Everyone’s heard of GDPR and especially of the hefty fines that ignoring the regulation carries. Panic doesn’t improve information security, but a couple of easy steps do.

The General Data Protection Regulation or GDPR, designed to defend privacy, has been the subject of debates since it was approved in 2016. Sadly, attention has mainly been directed at the overestimated sanctions that ignoring the regulation will bring. These horror stories have certainly turned companies’ attention to information security issues, which is good, but GDPR doesn’t need to be the monster it now seems. Information security can be fixed with a few simple steps, and that’s why I want to ask you three questions that everyone dealing with data should answer.

1. What do I use the data I gather for?

The main idea behind GDPR is that people have the right to choose how data concerning them is handled. Simply, all use of data needs a clear reason: everyone has the right to privacy and you can’t just look at other people’s personal data. The first question about data use should then be: what do I use it for?

The line between private and public can be thin and it can be difficult to determine what data is necessary. Luckily, device management can help. Mobile management only shows the necessary data to a company, while leaving the rest visible only to the user. For example, the health and wellness data on iPhones is private, and companies like your operator don’t need it. Private mobile applications are also your own business as long as they’re secure. However, the information security of work-related apps is your company’s responsibility. By utilizing mobile management you can’t breach GDPR, not even accidentally.

2. Is your information security system up to date?

Because of GDPR, protecting information is no longer just recommended – it’s required, and mistakes are unacceptable. We carry smart phones everywhere and they’re especially vulnerable to information security breaches, because company e-mails and other data can be accessed through the phone. These active attack vectors, as experts call them, are everywhere – even common things like contactless payment carry risks. Mobile Protection easily manages mobile devices and their data, thus also sorting out your clients’ information security.
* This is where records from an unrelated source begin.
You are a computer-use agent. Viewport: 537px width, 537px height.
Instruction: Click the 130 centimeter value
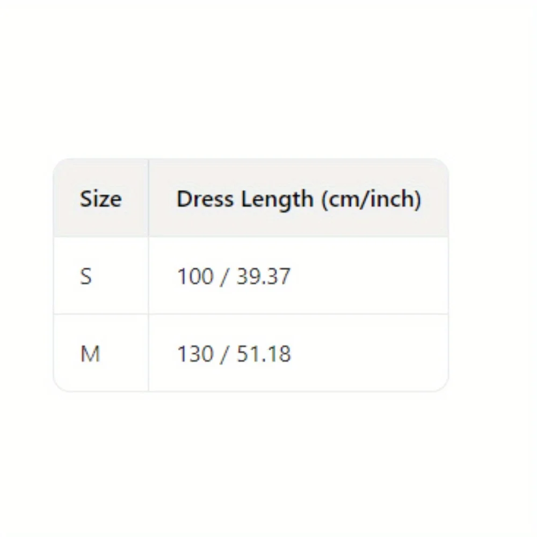pyautogui.click(x=194, y=354)
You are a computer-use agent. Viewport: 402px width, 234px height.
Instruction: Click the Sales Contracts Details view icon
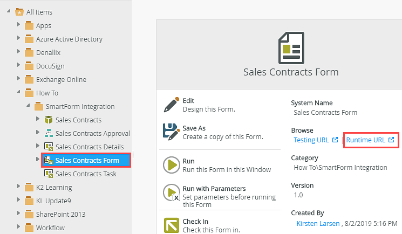(49, 147)
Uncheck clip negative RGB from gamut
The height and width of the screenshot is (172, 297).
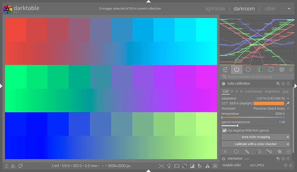click(x=225, y=130)

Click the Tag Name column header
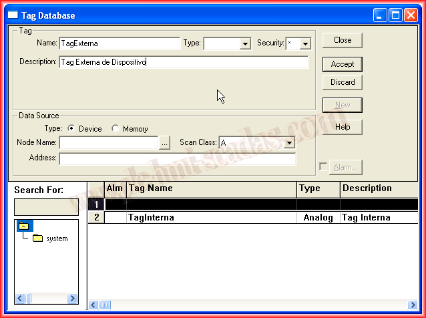click(x=211, y=189)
3. What if a mistake occurs?

Things don’t always go according to plan, and a common question concerning information security is: what do I do when someone’s breached the regulation by processing data incorrectly?
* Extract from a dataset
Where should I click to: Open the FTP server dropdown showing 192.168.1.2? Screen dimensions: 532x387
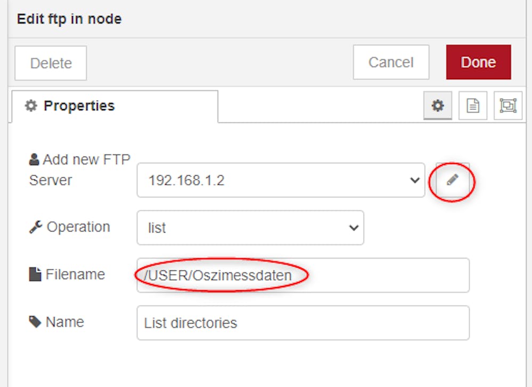[281, 180]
With GDPR, companies need to detect breaches that concern personal data, report them to officials and consumers, and minimize damage.
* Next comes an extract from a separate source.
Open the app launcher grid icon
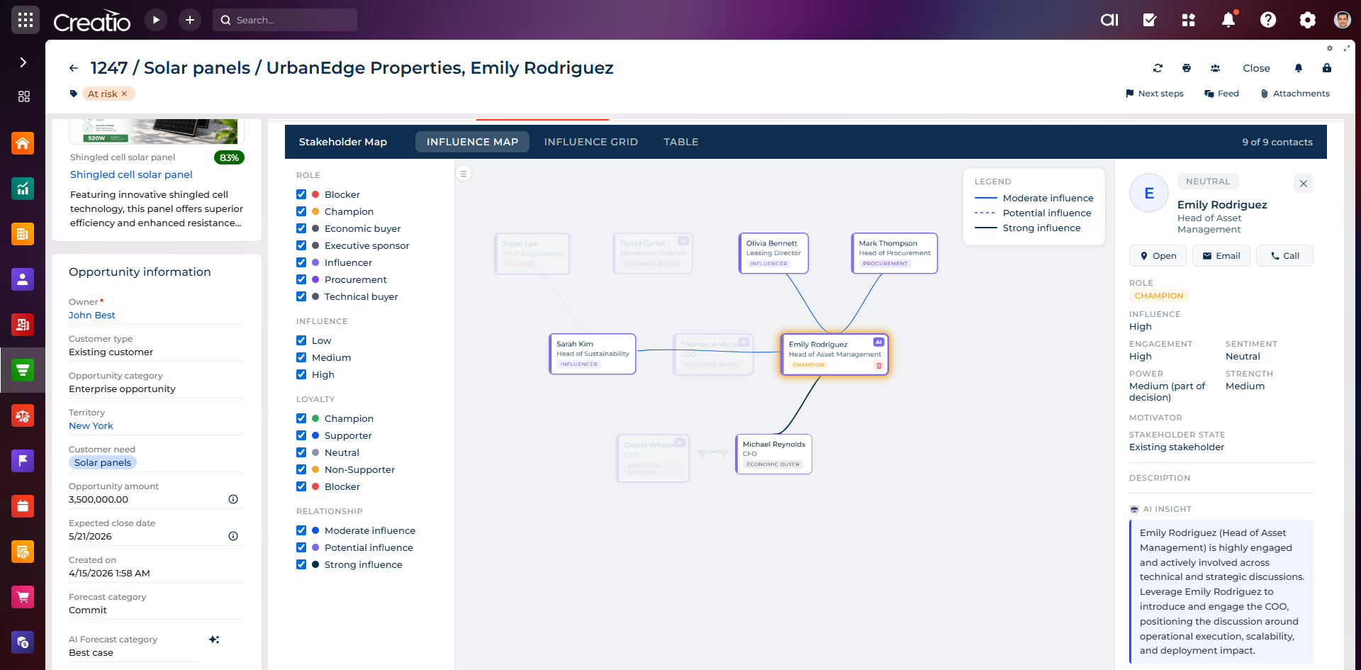The width and height of the screenshot is (1361, 670). click(x=26, y=20)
Don’t worry – you’re not the first one to make a mistake. Different information security mistakes are getting more and more common. With GDPR, companies need to detect breaches that concern personal data, report them to officials and consumers, and minimize damage. Prevention is always the best solution, but as in every crisis, there’s no use crying over spilled milk. It’s important to react to the mistake fast, communicate about it openly, and learn from it.

When a company handles information security well, it enhances their image and creates trust between the company and its clients. Because organizations can support the protection of personal data, I think that GDPR is more of a competitive advantage than a necessary evil. That’s why it’s actually a good thing for both individual people and companies.